Graph 3D | QPI | SolveSys
05-31-2014, 09:18 PM
Post: #2
 ramanvda Junior Member Posts: 1 Joined: May 2014
RE: QPI: convert decimal to p/q, ln(p/q), p/q*pi, e^(p/q), or sqrt(p/q)
Thank you very much!!!
02-06-2015, 02:57 PM (This post was last modified: 02-06-2015 04:10 PM by salvomic.)
Post: #3 salvomic Senior Member Posts: 1,396 Joined: Jan 2015
RE: QPI: convert decimal to p/q, ln(p/q), p/q*pi, e^(p/q), or sqrt(p/q)
Han, I like very much your program!
I'd use it almost everywhere...

It, however, should treat also matrices...
As I need this, I use QPI with this ancillary program, after your advice:

Code:
 #cas qpimat(m):= BEGIN local s:=dim(m); m:=mat2list(m); m:=QPI(m) m:=list2mat(m,s(2)); return m; END; #end

Do you think to include some routine to handle matrices in your original program or it couldn't work in Home mode with "extension"?

Thank you a lot,
Salvo

***
P.S. a part of π, there is a way to rationalize also √π, π^2...?

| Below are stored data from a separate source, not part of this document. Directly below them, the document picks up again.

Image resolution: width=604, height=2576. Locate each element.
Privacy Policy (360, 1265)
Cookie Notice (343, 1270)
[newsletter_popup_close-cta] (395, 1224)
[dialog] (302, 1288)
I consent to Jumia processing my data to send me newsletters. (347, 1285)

∫aL√0mic (IT9CLU) :: HP Prime 50g 41CX 71b 42s 39s 35s 12C 15C - DM42, DM41X - WP34s Prime Soft. Lib
02-06-2015, 07:54 PM
Post: #4 Han Senior Member Posts: 1,882 Joined: Dec 2013
RE: QPI: convert decimal to p/q, ln(p/q), p/q*pi, e^(p/q), or sqrt(p/q)
(02-06-2015 02:57 PM)salvomic Wrote:  Han, I like very much your program!
I'd use it almost everywhere...

It, however, should treat also matrices...
Do you think to include some routine to handle matrices in your original program or it couldn't work in Home mode with "extension"?

Thank you a lot,
Salvo

***
P.S. a part of π, there is a way to rationalize also √π, π^2...?

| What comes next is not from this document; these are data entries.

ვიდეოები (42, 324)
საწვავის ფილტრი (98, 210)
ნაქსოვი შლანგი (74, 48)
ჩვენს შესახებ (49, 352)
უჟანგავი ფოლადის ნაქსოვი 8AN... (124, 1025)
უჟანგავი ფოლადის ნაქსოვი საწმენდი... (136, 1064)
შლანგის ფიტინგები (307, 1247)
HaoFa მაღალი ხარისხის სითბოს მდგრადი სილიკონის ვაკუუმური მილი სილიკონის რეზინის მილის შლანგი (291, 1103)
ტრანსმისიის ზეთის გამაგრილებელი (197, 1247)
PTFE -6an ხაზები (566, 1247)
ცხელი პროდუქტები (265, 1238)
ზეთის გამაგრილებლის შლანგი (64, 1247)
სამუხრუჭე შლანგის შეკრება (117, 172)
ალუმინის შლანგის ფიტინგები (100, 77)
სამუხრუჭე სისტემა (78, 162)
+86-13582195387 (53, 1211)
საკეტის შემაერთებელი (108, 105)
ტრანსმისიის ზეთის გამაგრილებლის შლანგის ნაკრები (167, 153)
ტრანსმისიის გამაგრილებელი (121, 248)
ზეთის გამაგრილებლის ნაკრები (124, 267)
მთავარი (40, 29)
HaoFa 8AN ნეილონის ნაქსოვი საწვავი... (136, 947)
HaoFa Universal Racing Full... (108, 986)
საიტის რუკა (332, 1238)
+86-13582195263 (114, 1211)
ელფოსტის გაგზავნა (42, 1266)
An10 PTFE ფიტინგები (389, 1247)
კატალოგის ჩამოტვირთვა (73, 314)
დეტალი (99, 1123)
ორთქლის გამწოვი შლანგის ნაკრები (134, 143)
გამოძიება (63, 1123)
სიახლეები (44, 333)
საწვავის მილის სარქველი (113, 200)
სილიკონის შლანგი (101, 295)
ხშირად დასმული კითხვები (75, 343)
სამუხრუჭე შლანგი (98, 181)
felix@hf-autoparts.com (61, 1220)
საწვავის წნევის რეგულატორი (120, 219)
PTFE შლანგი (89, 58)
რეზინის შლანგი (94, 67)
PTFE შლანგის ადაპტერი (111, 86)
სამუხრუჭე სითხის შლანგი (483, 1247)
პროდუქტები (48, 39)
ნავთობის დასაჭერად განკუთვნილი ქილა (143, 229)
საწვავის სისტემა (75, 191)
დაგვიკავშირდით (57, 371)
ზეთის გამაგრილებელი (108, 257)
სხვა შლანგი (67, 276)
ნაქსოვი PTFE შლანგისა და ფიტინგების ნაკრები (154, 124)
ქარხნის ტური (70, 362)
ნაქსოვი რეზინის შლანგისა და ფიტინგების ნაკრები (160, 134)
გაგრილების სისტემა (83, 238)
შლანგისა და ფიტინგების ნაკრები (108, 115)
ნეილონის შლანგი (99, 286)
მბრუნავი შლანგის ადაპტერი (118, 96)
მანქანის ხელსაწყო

If you want it to work in Home view, then a workaround is to convert the matrices into lists of lists. There is no getting around the fact that Home view forces all matrices to have numerical (non-symbolic) values. The drawback is that lists of lists are not displayed to look like matrices.

Graph 3D | QPI | SolveSys
02-06-2015, 08:07 PM
Post: #5 salvomic Senior Member Posts: 1,396 Joined: Jan 2015
RE: QPI: convert decimal to p/q, ln(p/q), p/q*pi, e^(p/q), or sqrt(p/q)
(02-06-2015 07:54 PM)Han Wrote:  If you want it to work in Home view, then a workaround is to convert the matrices into lists of lists. There is no getting around the fact that Home view forces all matrices to have numerical (non-symbolic) values. The drawback is that lists of lists are not displayed to look like matrices.

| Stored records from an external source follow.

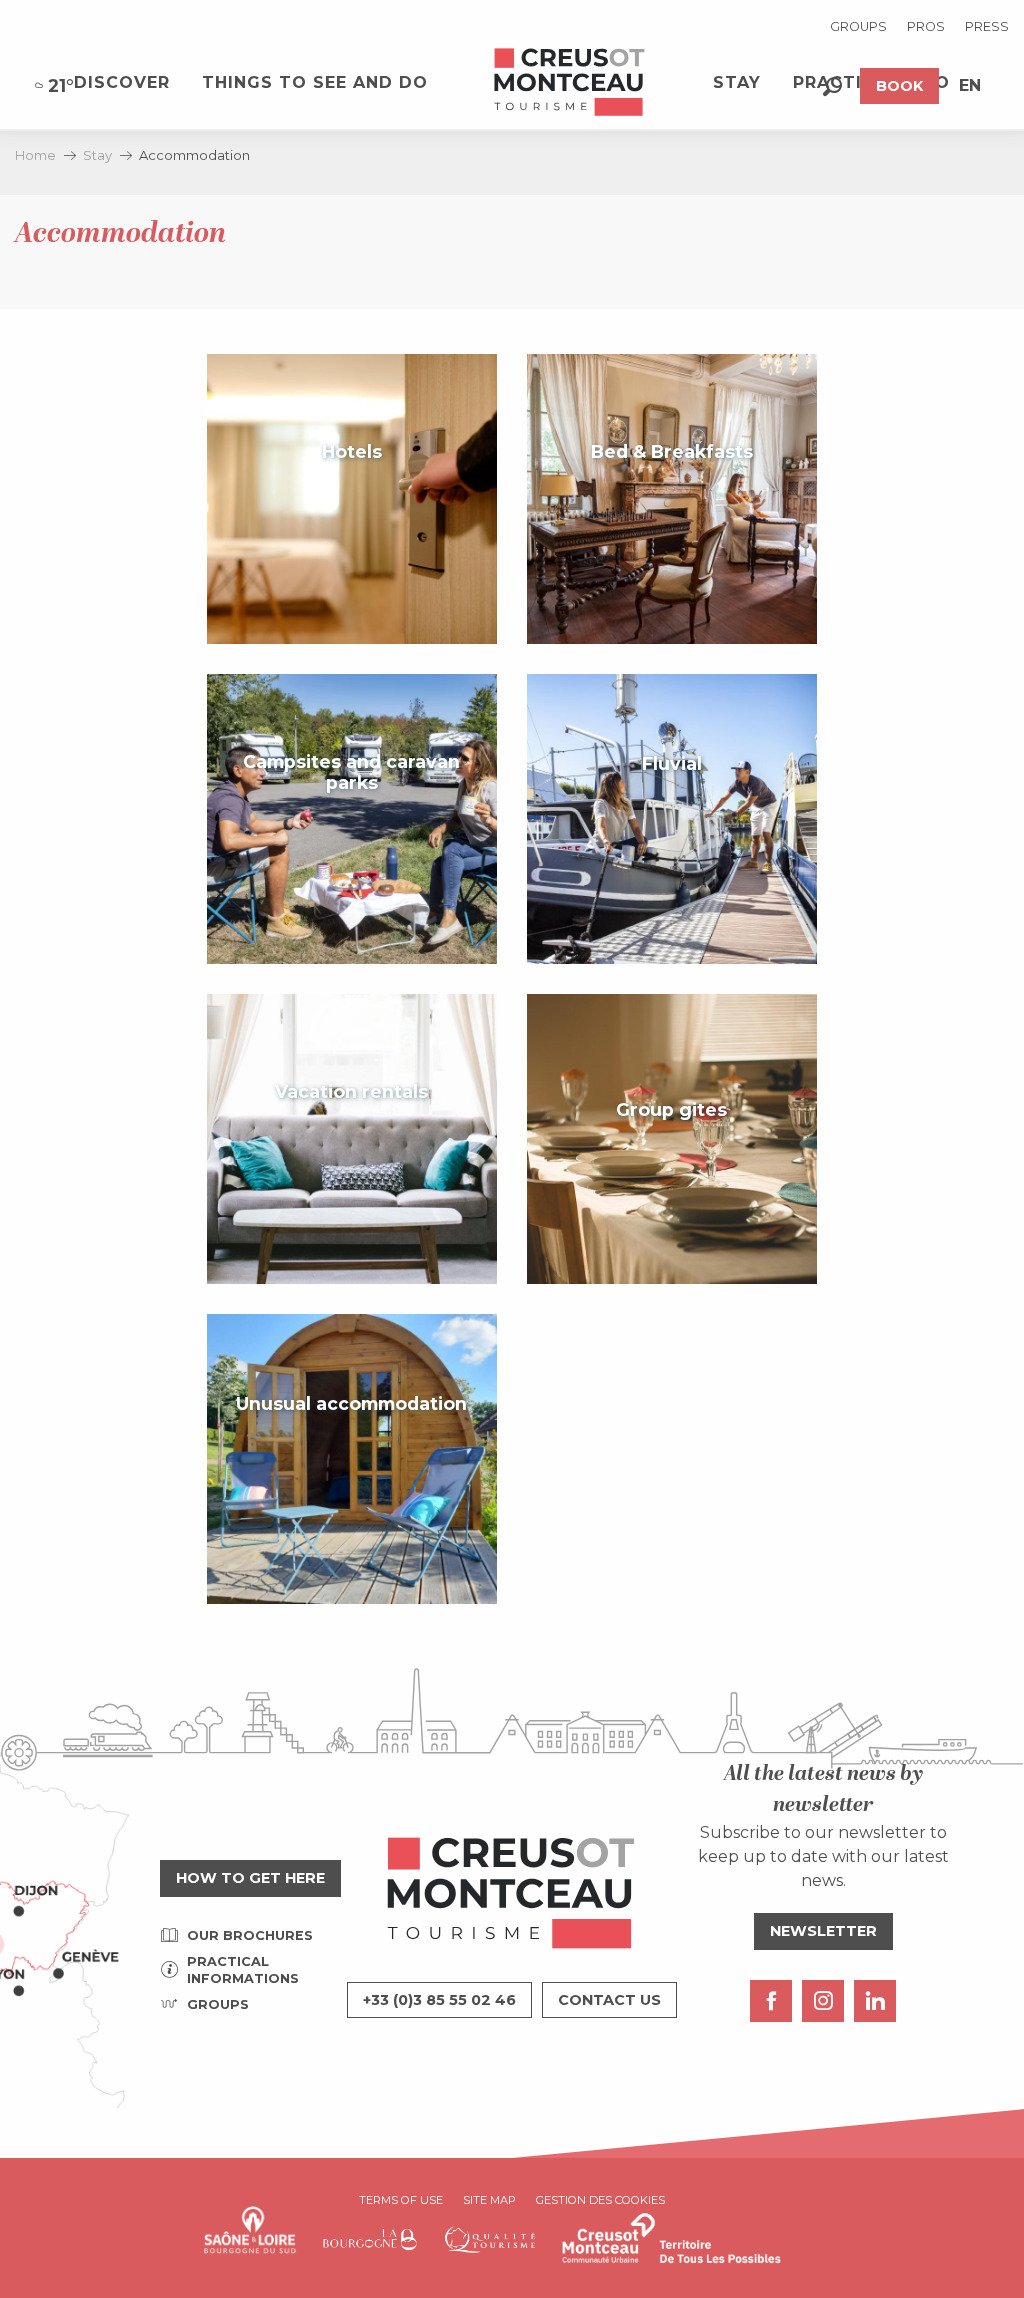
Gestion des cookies (600, 2200)
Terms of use (401, 2200)
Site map (489, 2200)
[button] (832, 86)
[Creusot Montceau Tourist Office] (570, 83)
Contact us (609, 2000)
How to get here (250, 1878)
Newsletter (823, 1931)
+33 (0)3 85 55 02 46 (439, 2000)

yes, for that I prefer works almost always in CAS (I come from HP50g, with no difference between Home and CAS)...
I thought to list of lists, but I prefer real matrices.
For now my little program let me to use your QPI also with matrices (in CAS) and works well. Also I'd prefer that QPI could do the job also with matrices...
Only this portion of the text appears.